BOLOGNA – Sabato 2 agosto 1980, ore 10.25. La pagina più nera della storia bolognese del dopo guerra, la strage della stazione, vide fin dai primi istanti la presenza attiva e solidale della chiesa di Bologna. Un servizio di 12PORTE documenta la vicinanza della comunità cattolica alle vittime e alle loro famiglie. La voce del Cardinale Antonio Poma che celebrò i funerali.
Lo scoppio di una bomba deposta nella sala d’aspetto di seconda classe provocò la morte di 85 persone e il ferimento – in alcuni casi anche molto grave – di altre 200.
Immediatamente iniziò il soccorso alle vittime: anche il parroco della vicina San Carlo, mons. Leopoldo Bonetti, accorse sul luogo del disastro per dare conforto spirituale ai feriti e per benedire le salme, affiancato da altri sacerdoti che erano occasionalmente presenti in stazione.

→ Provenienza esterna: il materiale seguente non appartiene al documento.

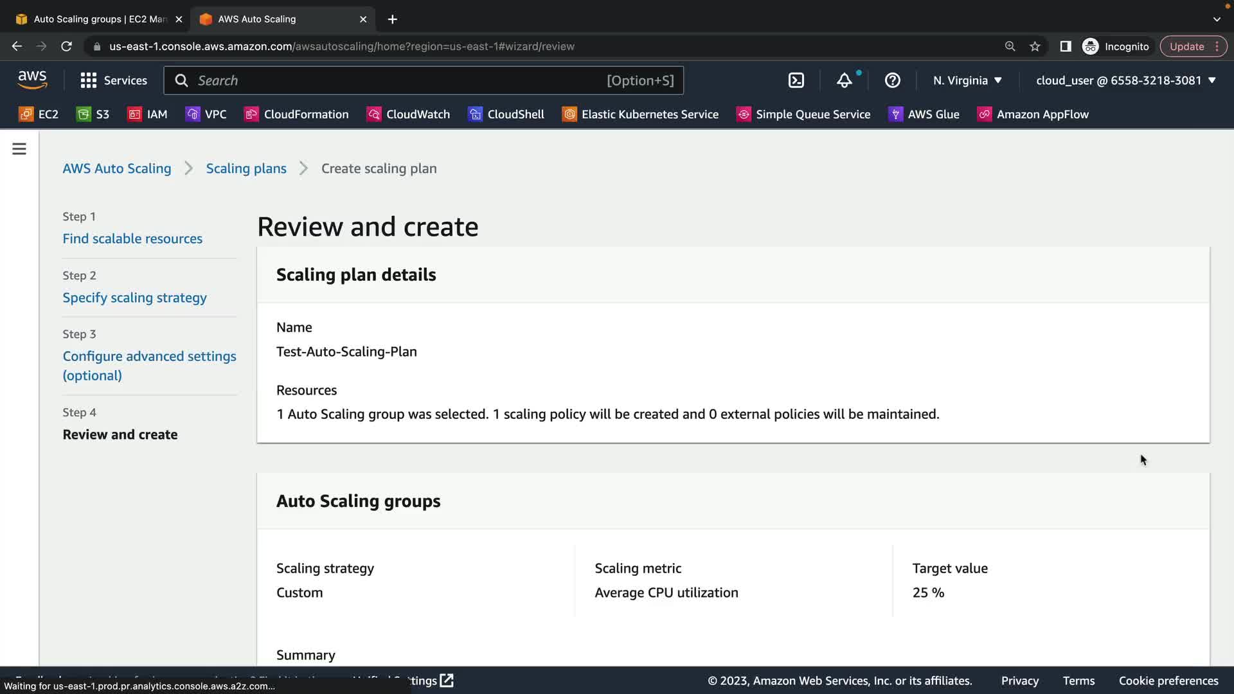
Task: Open the notifications bell icon
Action: click(x=844, y=80)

Durante la mattinata giunse sul luogo anche il vescovo ausiliare mons. Vincenzo Zarri, mentre l’Arcivescovo Cardinale Antonio Poma che si trovava fuori città faceva ritorno immediatamente in sede.
Domenica mattina il Cardinale ha fatto visita alle decine di feriti che erano ricoverati al Maggiore e al Sant’Orsola, proseguendo poi le visite al Traumatologico che si trovava a pochi passi dalla stazione, al Bellaria e al Rizzoli, portando la commossa partecipazione della Chiesa bolognese e del papa Giovanni Paolo II che aveva indirizzato un messaggio, nel quale si diceva addolorato e sconvolto.
Nella notificazione inviata alla diocesi, che seguiva di pochi giorni il messaggio per quello che ancora si credeva essere l’incidente di Ustica, il Cardinal Poma rilevava come segno di conforto la grande manifestazione di solidarietà e di generoso soccorso sperimentato fin dai primi momenti.
Si può intravvedere, diceva il Cardinal Poma alla stampa, il mistero del dolore ma anche la capacità dello spirito umano di lottare contro il male. Bologna ha dato prova di prontezza, sensibilità, fortezza e collaborazione veramente eccezionale. Resta la domanda di come alcuni uomini, sconvolti nelle loro idee e chiusi nel loro cuore, possano dare luogo a simili stragi.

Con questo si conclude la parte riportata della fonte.